Les grottes sont des lieux propices à l’hibernation des chauves-souris.

En effet, elles bénéficient d’une température constante et basse (10°), d’une humidité importante (+/-80% d’eau dans l’air) et, à l’état naturel, d’un calme absolu.

Pour garantir ce dernier point, l’asbl Les découvertes de Comblain a mis en place toute une série d’action pour assurer une gestion écologique du site.

Grâce à cette politique, de plus en plus de chauves-souris viennent s’abriter dans la Grotte (10 espèces pour un total de + de 100 individus – Photo : Rhinolophus hipposideros). Le 20 octobre 2001, la site a même obtenu le classement en Cavité souterraine d’intérêt scientifique (CSIS).

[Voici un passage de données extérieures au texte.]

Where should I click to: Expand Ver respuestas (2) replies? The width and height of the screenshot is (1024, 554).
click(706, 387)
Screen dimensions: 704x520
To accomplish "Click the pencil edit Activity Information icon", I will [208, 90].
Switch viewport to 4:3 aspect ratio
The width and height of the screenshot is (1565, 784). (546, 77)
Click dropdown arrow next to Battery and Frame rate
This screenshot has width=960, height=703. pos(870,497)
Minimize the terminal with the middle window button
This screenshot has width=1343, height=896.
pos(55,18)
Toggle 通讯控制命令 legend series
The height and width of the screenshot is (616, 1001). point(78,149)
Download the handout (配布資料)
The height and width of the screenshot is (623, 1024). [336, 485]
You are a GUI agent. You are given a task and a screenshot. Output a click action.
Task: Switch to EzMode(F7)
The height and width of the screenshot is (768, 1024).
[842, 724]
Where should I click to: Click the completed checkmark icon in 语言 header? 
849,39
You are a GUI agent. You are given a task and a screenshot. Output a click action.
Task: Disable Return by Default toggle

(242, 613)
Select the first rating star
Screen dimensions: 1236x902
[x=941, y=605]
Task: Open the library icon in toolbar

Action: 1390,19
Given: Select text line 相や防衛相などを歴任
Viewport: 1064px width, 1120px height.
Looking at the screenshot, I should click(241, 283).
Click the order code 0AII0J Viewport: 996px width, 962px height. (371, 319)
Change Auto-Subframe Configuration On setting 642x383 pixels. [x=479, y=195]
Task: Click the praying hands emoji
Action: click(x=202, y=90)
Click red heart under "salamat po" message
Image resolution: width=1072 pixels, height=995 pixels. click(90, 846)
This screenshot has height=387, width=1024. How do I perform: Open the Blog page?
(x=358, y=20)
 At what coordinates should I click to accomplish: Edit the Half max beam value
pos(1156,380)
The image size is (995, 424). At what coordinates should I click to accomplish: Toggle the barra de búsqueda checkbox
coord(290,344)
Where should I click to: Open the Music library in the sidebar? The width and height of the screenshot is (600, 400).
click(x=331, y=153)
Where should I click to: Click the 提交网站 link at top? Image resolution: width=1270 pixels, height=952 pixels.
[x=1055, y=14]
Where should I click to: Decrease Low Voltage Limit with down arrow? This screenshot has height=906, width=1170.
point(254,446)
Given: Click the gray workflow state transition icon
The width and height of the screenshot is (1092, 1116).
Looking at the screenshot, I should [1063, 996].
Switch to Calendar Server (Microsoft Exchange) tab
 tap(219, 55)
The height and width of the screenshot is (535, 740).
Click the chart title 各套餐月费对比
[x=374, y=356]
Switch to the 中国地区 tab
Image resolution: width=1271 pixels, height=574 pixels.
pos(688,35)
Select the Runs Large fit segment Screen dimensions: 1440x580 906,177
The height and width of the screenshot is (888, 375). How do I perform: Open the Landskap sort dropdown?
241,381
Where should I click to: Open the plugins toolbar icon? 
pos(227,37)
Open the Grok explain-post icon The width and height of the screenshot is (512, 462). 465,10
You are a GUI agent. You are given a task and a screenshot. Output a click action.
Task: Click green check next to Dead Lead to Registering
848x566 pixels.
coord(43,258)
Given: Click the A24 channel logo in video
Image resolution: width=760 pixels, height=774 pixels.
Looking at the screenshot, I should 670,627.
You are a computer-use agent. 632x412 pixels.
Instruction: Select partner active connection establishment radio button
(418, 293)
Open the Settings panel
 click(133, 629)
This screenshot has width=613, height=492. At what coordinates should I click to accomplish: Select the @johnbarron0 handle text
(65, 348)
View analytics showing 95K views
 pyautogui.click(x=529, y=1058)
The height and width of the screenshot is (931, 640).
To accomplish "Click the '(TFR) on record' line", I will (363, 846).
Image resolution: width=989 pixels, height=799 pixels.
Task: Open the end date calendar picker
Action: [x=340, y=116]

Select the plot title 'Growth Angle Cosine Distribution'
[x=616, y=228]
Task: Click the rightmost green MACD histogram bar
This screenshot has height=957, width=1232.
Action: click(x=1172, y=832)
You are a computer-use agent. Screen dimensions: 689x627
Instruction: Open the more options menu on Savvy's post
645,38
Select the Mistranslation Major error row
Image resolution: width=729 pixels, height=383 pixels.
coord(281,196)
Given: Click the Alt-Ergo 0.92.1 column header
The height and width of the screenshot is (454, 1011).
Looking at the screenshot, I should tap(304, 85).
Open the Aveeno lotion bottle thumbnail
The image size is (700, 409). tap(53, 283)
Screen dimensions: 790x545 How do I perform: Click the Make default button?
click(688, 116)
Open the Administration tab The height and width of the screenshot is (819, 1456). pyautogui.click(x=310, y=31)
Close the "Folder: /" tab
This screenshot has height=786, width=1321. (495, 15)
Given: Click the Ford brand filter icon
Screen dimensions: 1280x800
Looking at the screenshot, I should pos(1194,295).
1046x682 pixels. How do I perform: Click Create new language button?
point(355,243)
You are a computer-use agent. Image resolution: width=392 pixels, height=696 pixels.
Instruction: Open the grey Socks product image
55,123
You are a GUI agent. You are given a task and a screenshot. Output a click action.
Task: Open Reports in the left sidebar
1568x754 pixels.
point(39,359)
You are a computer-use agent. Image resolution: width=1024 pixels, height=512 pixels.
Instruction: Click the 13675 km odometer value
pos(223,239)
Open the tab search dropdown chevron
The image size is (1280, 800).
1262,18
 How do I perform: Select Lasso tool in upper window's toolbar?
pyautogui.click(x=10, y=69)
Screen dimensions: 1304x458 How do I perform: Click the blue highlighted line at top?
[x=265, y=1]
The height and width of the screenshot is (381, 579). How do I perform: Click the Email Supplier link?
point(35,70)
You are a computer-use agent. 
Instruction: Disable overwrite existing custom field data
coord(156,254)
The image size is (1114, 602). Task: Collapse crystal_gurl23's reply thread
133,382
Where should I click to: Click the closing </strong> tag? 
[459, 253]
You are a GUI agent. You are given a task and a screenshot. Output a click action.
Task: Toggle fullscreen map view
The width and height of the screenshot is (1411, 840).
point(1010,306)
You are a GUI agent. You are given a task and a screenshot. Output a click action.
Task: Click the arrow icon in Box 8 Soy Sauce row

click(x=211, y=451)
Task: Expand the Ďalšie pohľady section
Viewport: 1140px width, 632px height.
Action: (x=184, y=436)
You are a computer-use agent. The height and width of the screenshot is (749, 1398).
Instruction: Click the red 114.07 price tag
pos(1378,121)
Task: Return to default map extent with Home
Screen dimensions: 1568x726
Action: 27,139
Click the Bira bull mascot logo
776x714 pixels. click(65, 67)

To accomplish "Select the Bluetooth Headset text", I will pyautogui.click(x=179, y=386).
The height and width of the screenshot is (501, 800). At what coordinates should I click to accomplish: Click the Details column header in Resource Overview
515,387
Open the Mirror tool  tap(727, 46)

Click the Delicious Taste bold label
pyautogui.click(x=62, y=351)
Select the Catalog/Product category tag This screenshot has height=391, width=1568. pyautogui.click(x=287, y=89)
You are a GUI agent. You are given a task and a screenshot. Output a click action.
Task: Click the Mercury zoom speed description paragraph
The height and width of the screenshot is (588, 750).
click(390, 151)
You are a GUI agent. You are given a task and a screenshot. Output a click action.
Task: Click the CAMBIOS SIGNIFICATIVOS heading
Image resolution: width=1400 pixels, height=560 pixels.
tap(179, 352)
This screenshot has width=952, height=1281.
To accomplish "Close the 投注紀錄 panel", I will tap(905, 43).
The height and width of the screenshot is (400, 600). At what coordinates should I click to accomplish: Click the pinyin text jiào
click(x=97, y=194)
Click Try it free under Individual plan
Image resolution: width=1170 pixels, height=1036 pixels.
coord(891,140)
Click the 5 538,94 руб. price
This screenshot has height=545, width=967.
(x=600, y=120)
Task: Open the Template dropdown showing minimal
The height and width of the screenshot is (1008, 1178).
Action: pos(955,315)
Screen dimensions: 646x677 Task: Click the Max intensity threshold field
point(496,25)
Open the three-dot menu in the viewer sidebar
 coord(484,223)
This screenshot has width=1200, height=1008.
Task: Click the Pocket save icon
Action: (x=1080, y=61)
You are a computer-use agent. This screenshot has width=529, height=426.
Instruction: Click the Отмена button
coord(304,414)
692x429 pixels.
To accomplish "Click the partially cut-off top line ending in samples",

Les chauves-souris ne sont pas les seuls animaux à hiberner dans la Grotte.

Certains papillons de nuit (photo : Scoliopteryx libatrix) y prennent leur quartier dès la fin de l’été.

Leur venue va faire la joie de certains autres habitants du lieu qui voient dans leur arrivée une source providentielle de nourriture.

L’hiver n’est pas le seule saison propice à la venue d’animaux dans la Grotte.

L’été ramène également son lot d’insectes.

Nombreuses sont les phryganes (Photo : Stenophylax)  à venu y prendre le frais lors des périodes les plus chaudes de l’année.

Certaines araignées peuvent également opter pour une vie sous terre (Photo : Mété Menardi).

Elles tissent leurs toiles parallèlement aux parois.

Celles-ci leur permettent de capturer les papillons et phryganes de passage.

Sur le plafond, on peut observer des petites boules blanches, leurs cocon.

L’eau présente dans les grottes abrite aussi de nombreuses espèces vivantes.

La plus fréquemment observée est le niphargus (Photo : Microniphargus Leruthi).

Cette sorte de petite crevette est totalement adaptée à la vie souterraine.

Elle est dépourvue d’yeux et complètement dépigmentée.

Leur métabolisme très lent leur permet de longue période de jeûne.

Cette adaptation leur octroie une durée de vie largement supérieure à celle des gammares, crevettes de rivière (6 à 8 ans au lieu de 2 ans).

Au total, les scientifiques ont dénombré plus de 80 espèces d’invertébrés (Vidéo : Collemboles).

La possibilité d’en découvrir de nouvelles ne sont pas exclue.